By Jonathan Corbet
March 11, 2009
The ext4 filesystem offers a number of useful features. It has been
stabilizing quickly, but that does not mean that it will work perfectly for
everybody. Consider this example:
Ubuntu's bug tracker contains
an
entry titled "ext4 data loss", wherein a luckless ext4 user reports:
Today, I was experimenting with some BIOS settings that made the
system crash right after loading the desktop. After a clean reboot
pretty much any file written to by any application (during the
previous boot) was 0 bytes.
Your editor had not intended to write (yet) about this issue, but quite a
few readers have suggested that we take a look at it. Since there is
clearly interest, here is a quick look at what is going on.

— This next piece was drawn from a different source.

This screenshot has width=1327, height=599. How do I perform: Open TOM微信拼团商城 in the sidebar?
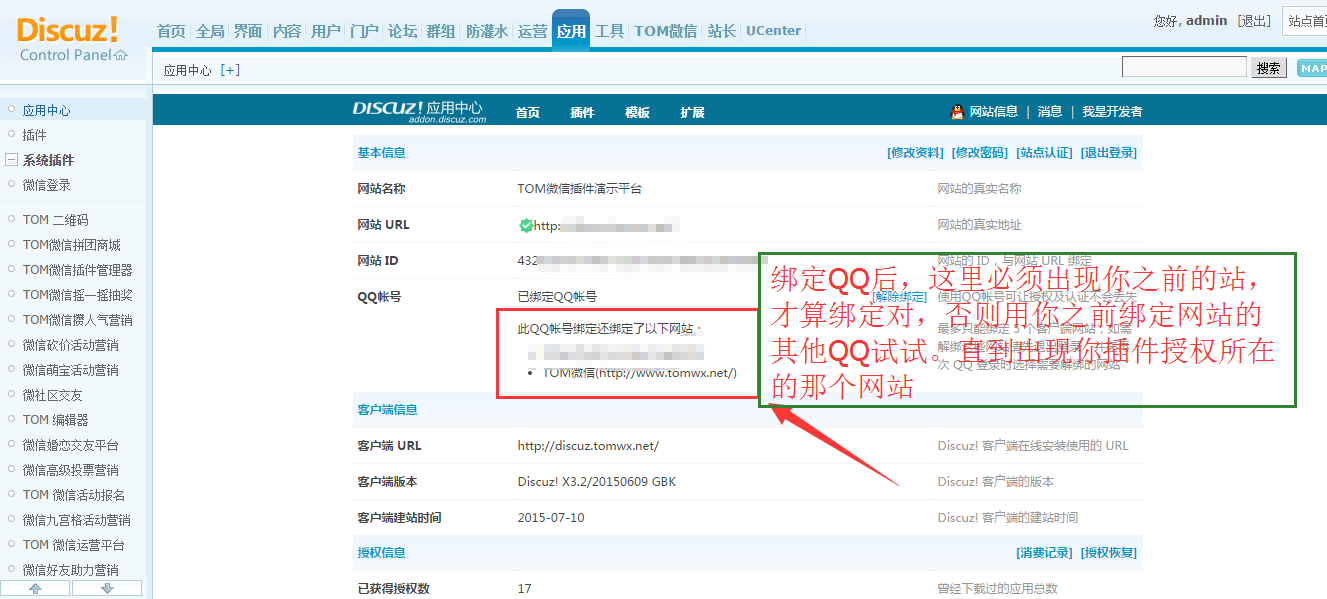71,245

Early Unix (and Linux) systems were known for losing data on a system
crash. The buffering of filesystem writes within the kernel, while being
very good for performance, causes the buffered data to be lost should the
system go down unexpectedly. Users of Unix systems used to be quite aware
of this possibility; they worried about it, but the performance loss
associated with synchronous writes was generally not seen to be worth it.
So application writers took great pains to ensure that any data which
really needed to be on the physical media got there quickly.
More recent Linux users may be forgiven for thinking that this problem has
been entirely solved; with the ext3 filesystem, system crashes are far less
likely to result in lost data. This outcome is almost an accident
resulting from some decisions made in the design of ext3. What's happening
is this:
- By default, ext3 will commit changes to its journal every five
seconds. What that means is that any filesystem metadata
changes will be saved, and will persist even if the system
subsequently crashes.
- Ext3 does not (by default) save data written to files in the journal.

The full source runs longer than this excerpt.